Ahmad Omar, Crawford Timothy N, Myint Thein
Division of Infectious Diseases, University of Kentucky, Lexington, KY, USA.
Department of Population and Public Health Sciences, Wright State University, Dayton, OH, USA.
Infect Dis Ther. 2020 Mar;9(1):77-87. doi: 10.1007/s40121-019-00277-2. Epub 2019 Nov 28.
Methicillin-resistant Staphylococcus aureus (MRSA) bacteremia confers considerable morbidity and mortality. Although vancomycin or daptomycin monotherapy is usually curative, prolonged bacteremia necessitating supplemental ceftaroline has occurred. The practice has led to the question of whether to continue with ceftaroline following bacteremia resolution.

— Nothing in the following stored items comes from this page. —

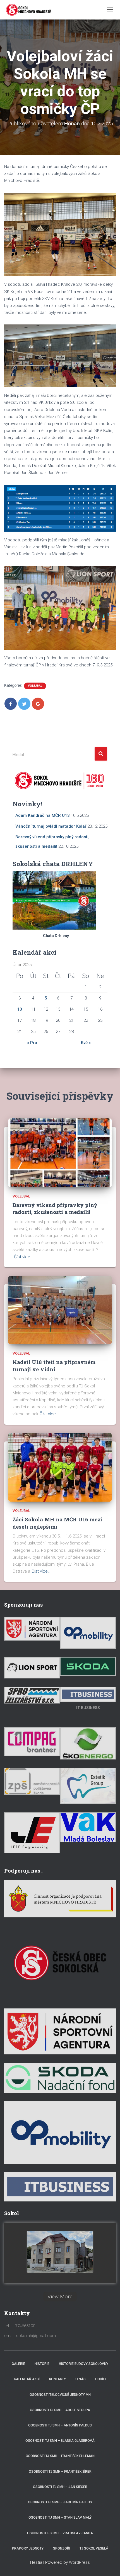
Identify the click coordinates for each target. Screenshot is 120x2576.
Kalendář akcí (27, 2379)
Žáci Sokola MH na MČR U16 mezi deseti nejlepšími (57, 1523)
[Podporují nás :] (60, 1898)
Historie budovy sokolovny (83, 2364)
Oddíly (100, 2379)
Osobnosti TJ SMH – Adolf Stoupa (60, 2410)
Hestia (36, 2562)
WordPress (79, 2562)
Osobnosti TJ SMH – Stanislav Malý (60, 2517)
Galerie (18, 2364)
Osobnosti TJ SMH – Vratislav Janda (60, 2533)
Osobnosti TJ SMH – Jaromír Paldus (60, 2502)
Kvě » (86, 1042)
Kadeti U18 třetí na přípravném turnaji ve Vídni (54, 1365)
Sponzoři (61, 2548)
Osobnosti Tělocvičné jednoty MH (60, 2395)
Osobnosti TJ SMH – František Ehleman (60, 2456)
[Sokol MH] (28, 10)
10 (19, 1009)
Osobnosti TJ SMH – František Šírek (60, 2472)
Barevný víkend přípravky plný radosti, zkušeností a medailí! (55, 1208)
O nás (80, 2379)
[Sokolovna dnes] (60, 2252)
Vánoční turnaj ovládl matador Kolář (50, 826)
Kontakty (57, 2379)
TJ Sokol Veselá (94, 2548)
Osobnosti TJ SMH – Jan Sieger (60, 2487)
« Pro (32, 1042)
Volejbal (35, 685)
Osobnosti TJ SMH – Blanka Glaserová (60, 2441)
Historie (42, 2364)
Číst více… (23, 1256)
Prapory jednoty (28, 2548)
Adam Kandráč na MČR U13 (42, 815)
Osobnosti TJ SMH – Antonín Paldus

Adult patients hospitalized with MRSA bacteremia at the University of Kentucky Medical Center between January 2015 and December 2017 were retrospectively reviewed. Study subjects required supplemental ceftaroline due to 4 or more days of bacteremia despite vancomycin or daptomycin. They additionally had accompanying native valve infective endocarditis, osteomyelitis, or brain abscess. Patients were divided into two cohorts. One group continued with ceftaroline plus vancomycin or daptomycin following bacteremia resolution (combination therapy group). The other group received vancomycin or daptomycin alone (monotherapy group). All involved received 6-8 weeks of therapy. Patients' Pitt bacteremia score (PBS) and Charlson comorbidity index (CCI) values were calculated. Treatment outcomes of inpatient mortality, recurrence of bacteremia, 30-day readmission, acute kidney injury, and leukopenia were recorded and compared.
A total of 30 patients comprised the study population. 15 patients were assigned to each cohort. The median PBS value of the combination therapy group was 2, compared with 1 among the monotherapy group. The median CCI score of both groups was 0. No statistically significant difference in the aforementioned treatment outcomes was seen between the two groups.
In subjects with complicated and prolonged MRSA bacteremia requiring supplemental ceftaroline, clinical outcomes did not differ among patients prescribed vancomycin or daptomycin alone following bacteremia resolution versus patients who continued combination therapy.
耐甲氧西林金黄色葡萄球菌(MRSA)菌血症会导致相当高的发病率和死亡率。尽管万古霉素或达托霉素单药治疗通常可治愈,但仍有出现菌血症持续时间延长而需要补充头孢洛林的情况。这种做法引发了菌血症消退后是否继续使用头孢洛林的问题。
对2015年1月至2017年12月在肯塔基大学医学中心住院治疗MRSA菌血症的成年患者进行回顾性研究。研究对象尽管使用了万古霉素或达托霉素,但因菌血症持续4天或更长时间而需要补充头孢洛林。他们还伴有自身瓣膜感染性心内膜炎、骨髓炎或脑脓肿。患者被分为两个队列。一组在菌血症消退后继续使用头孢洛林加万古霉素或达托霉素(联合治疗组)。另一组仅接受万古霉素或达托霉素(单药治疗组)。所有患者均接受6 - 8周的治疗。计算患者的皮特菌血症评分(PBS)和查尔森合并症指数(CCI)值。记录并比较住院死亡率、菌血症复发、30天再入院、急性肾损伤和白细胞减少等治疗结果。
共有30名患者纳入研究人群。每个队列分配15名患者。联合治疗组的PBS中位数为2,而单药治疗组为1。两组的CCI评分中位数均为0。两组在上述治疗结果方面未见统计学显著差异。
在患有复杂且持续时间长的MRSA菌血症并需要补充头孢洛林的患者中,菌血症消退后单独使用万古霉素或达托霉素的患者与继续联合治疗的患者临床结果并无差异。